Tuesday 22 September 2015

No Place Like Home

Urban dictionary defines 'home' as a mnemonic device to remember the names of the Great Lakes. 
I define 'home' as being the place that I am always wishing to be. 


The grass is always greener on the other side.

That's just an obscure little phrase that I coined in the year 1860. It's okay if you've never heard it before, many people haven't. The simple truth of the phrase comes from our inherent and enduring want for "what we can't have". An interminable crack in the aalto vase that is human happiness.

It is not difficult to fathom an occasion in which this philosophy is apparent. One notable example may be when we find ourselves in a field and we see a field on the other side where the grass looks greener. But through tainted eyes our perception is one that is sullied by jealousy, or greed, or merely an overwhelming tendency towards general malcontent.

I try to keep this in mind when I find myself wanting to go home. I've wanted to go home for as long as I can remember. I have had a number of places to call home, and the home where I find myself at any given time never seems to be the home where I most want to be. 

From the day I moved out of the house where I lived with my family, and the number of places I called home became duplicate, a gnawing dissatisfaction with whatever my current situation was began to plague me.
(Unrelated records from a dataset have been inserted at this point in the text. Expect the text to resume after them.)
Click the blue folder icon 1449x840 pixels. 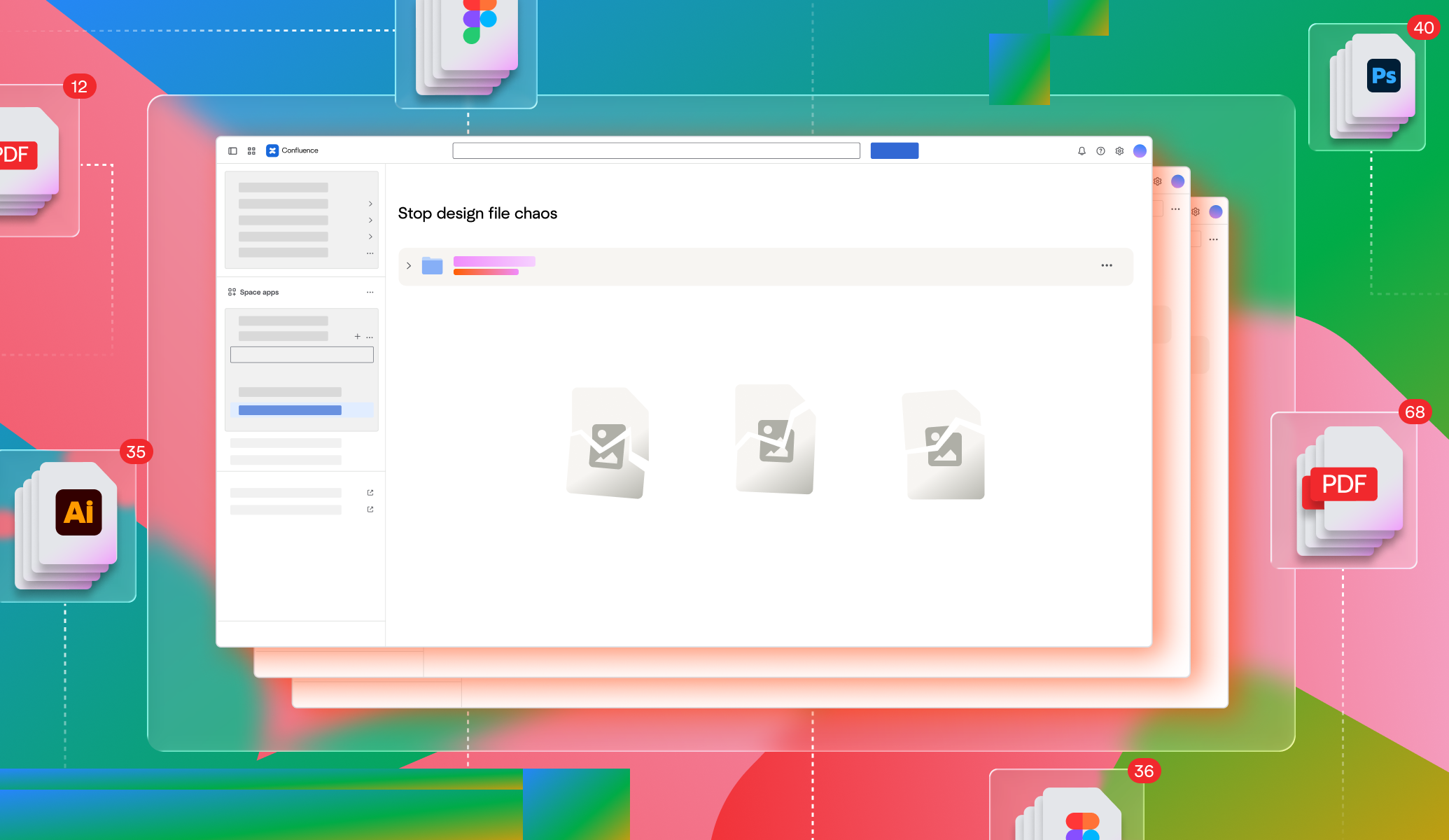(432, 266)
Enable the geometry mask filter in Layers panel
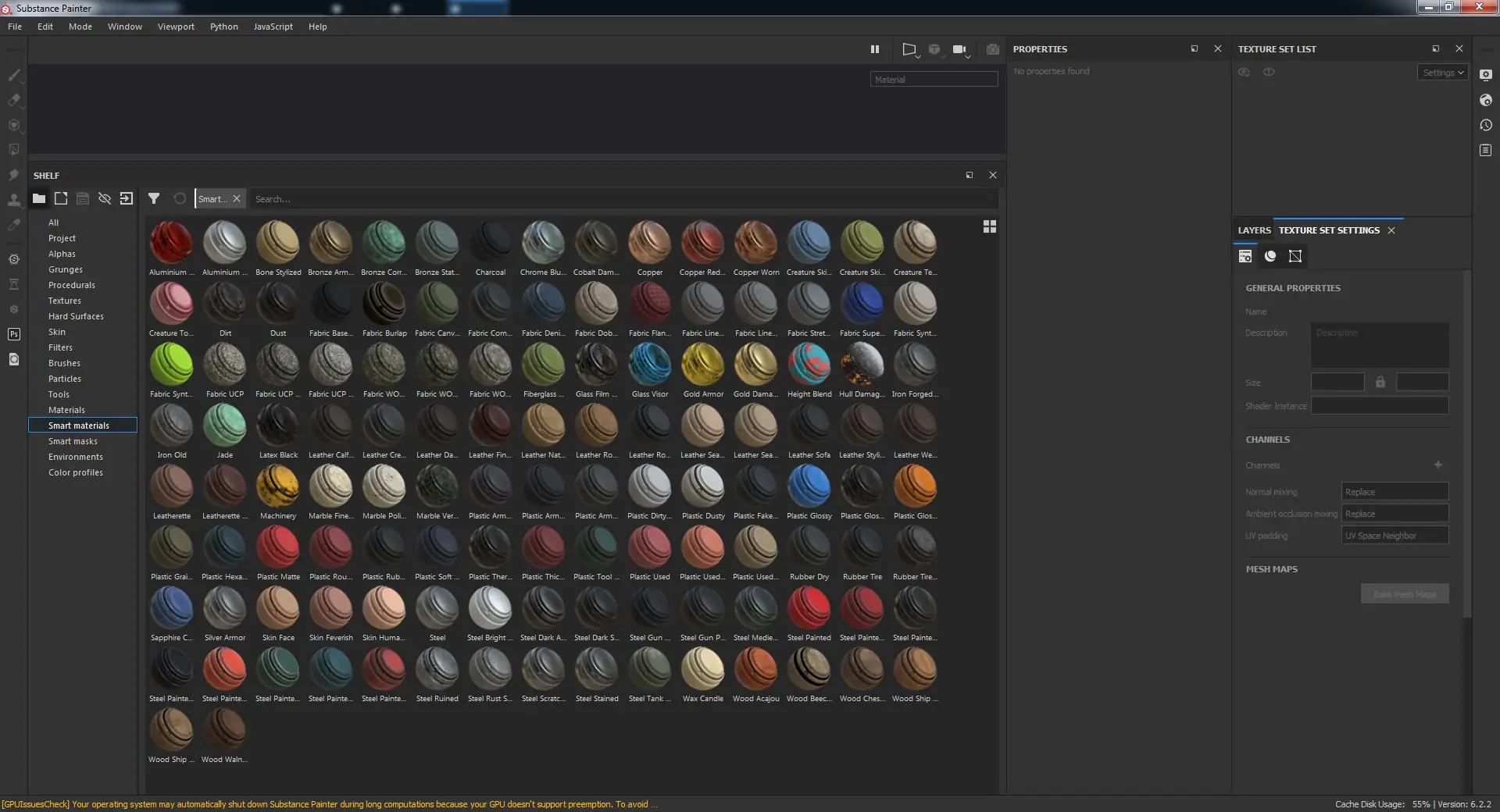This screenshot has height=812, width=1500. [x=1295, y=256]
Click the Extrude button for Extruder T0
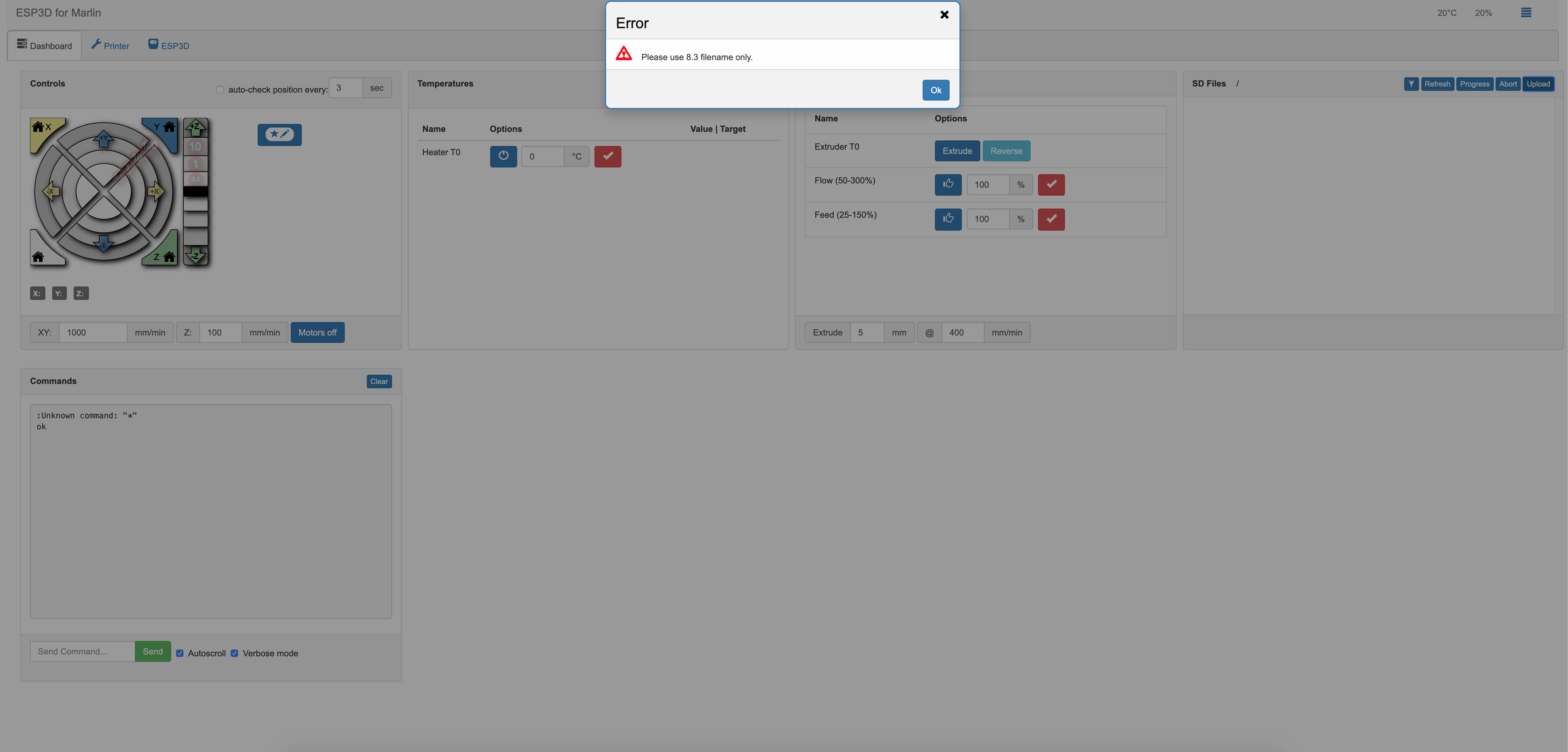Screen dimensions: 1568x752 [957, 150]
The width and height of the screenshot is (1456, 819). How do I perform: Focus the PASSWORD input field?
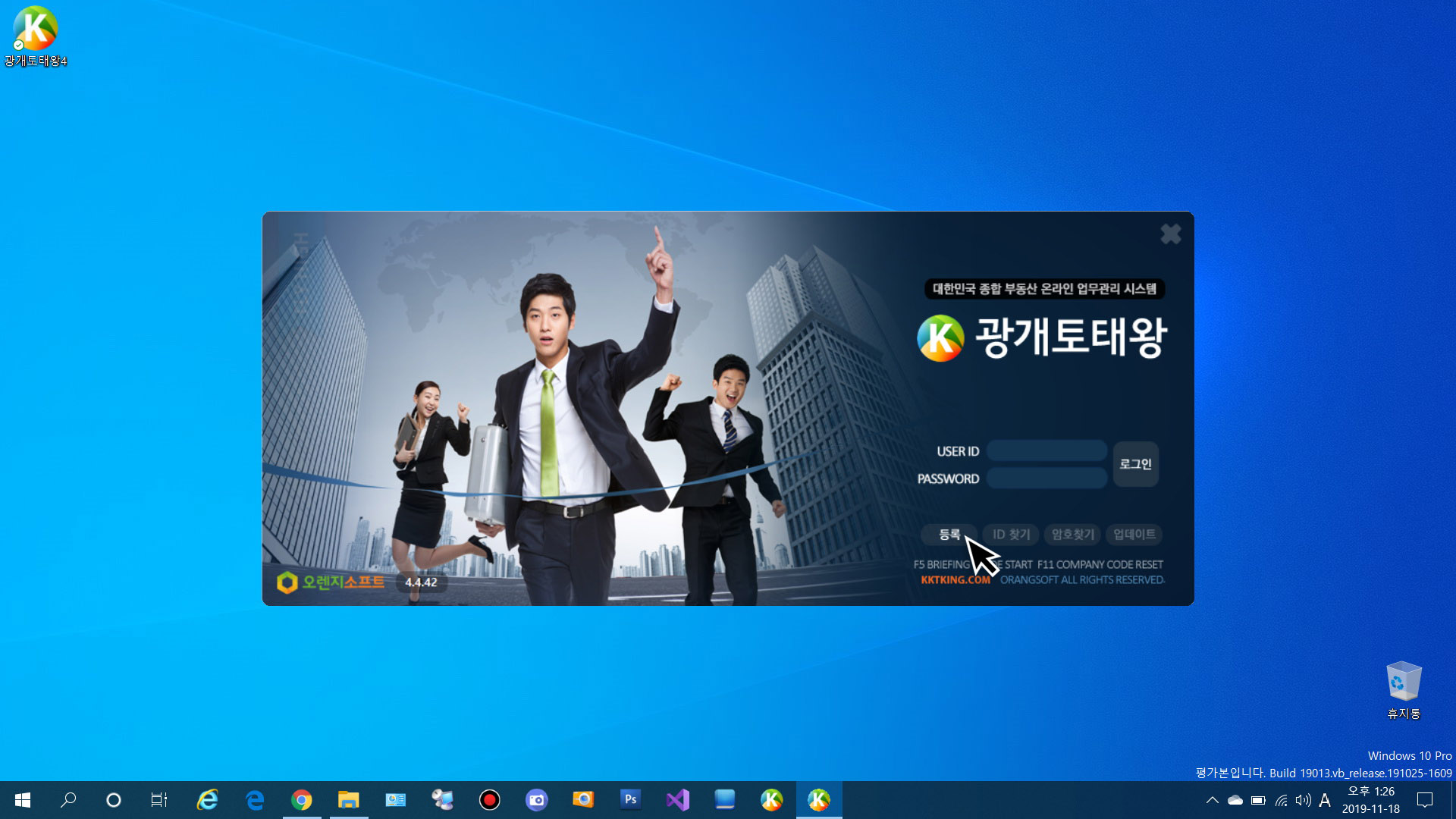[x=1046, y=479]
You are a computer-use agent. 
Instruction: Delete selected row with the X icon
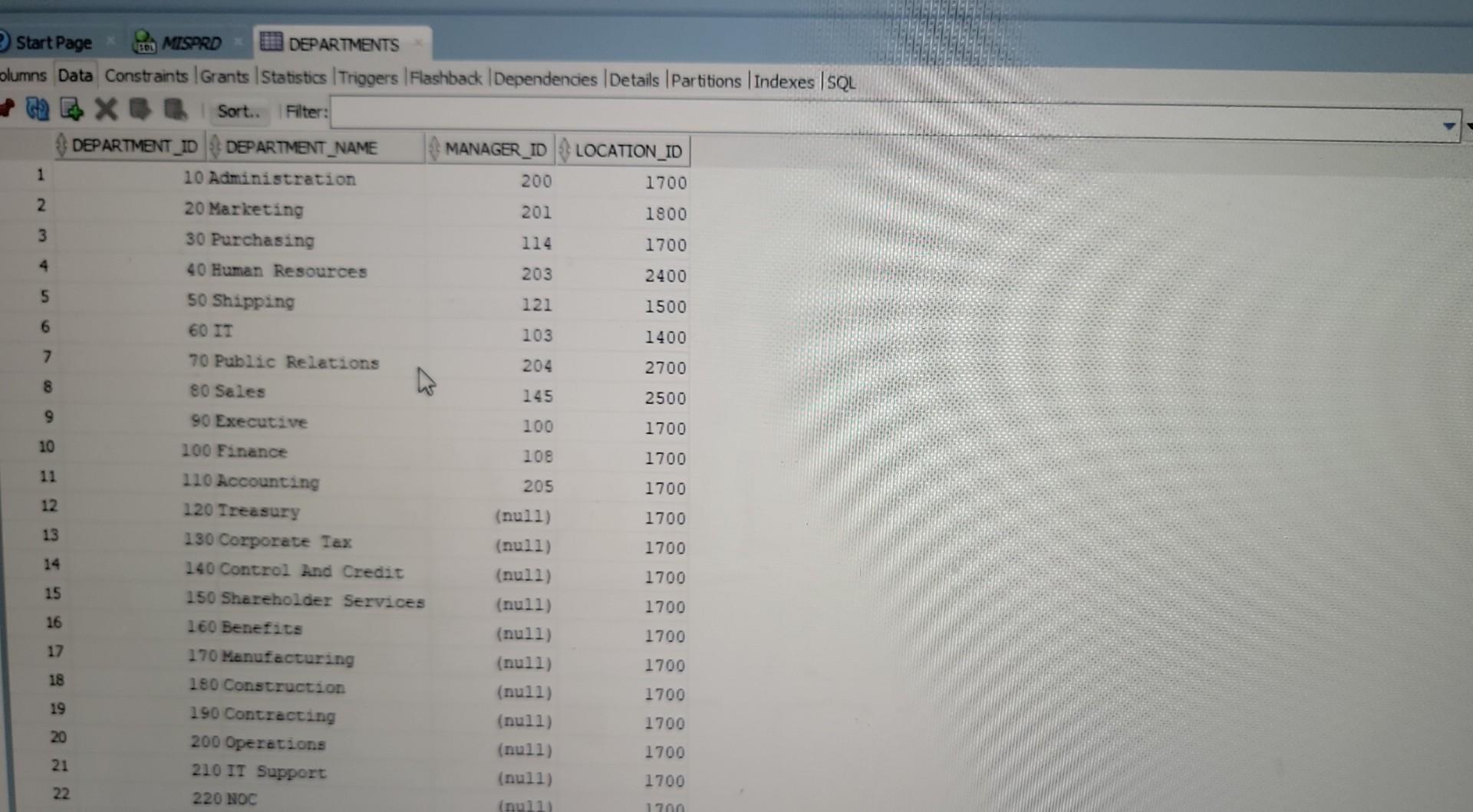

Whether I was at my parents' house, my hall of residence, or at my flat, the persistent desire to go home arose as wherever I was currently residing seemed to pale in comparison to wherever I was not. In my eyes my other home transformed into an unattainable and mystical wonderland with window boxes of colourful flowers and a deer prancing around next to some artfully placed vines. But whenever I actually made the decision to visit the rose tinted home, I was faced with the harsh reality that I live in a crack den. Not the idyllic cottage from Sleeping Beauty.

Now I am further from my home than I have ever been. And my desire to go home is greater than ever before. 

It is in times like these that I like to think of the iconic 'Alien' as portrayed by James Franco in the cinematic masterpiece / documentary that is Spring Breakers. Alien serves as a protagonist and oracle; the Gandalf of the film. He is effectively Gandhi, if Gandhi had dreadlocks, a grill, and a threesome with Vanessa Hudgens in a swimming pool. 

Wisdom Personified

When Selena Gomez starts to tire of the hoes and the debauchery that is her spring break, Alien profoundly states: "If you wanna go home you can go home, but then you're just gonna be home." Alien knows something that I am still attempting to understand. That the home that I imagine doesn't exist where I am looking for it. What does exist is a place that I have already been. A place that is probably no better than the place I am now. 

And as for the 'home' that I am searching for to bring meaning and fulfillment into my life? It is unclear whether this is a place I have left, or one which I am yet to find. Or if home is truly "where the heart is", then perhaps I carry my home around in a cavity behind my rib cage. 

More likely, the 'home' that we all wish for is intangible. A place which we will never discover. A reflection of the greed and dissatisfaction of our nature, engendering a festering unhappiness that mars the entirety of human experience. 

The place in which we find ourselves is never where we most want to be. It is a cruel irony. But a greater affliction of society is the fact that the term 'irony' is only used correctly in 1 of every 5 uses. This is the real issue at hand.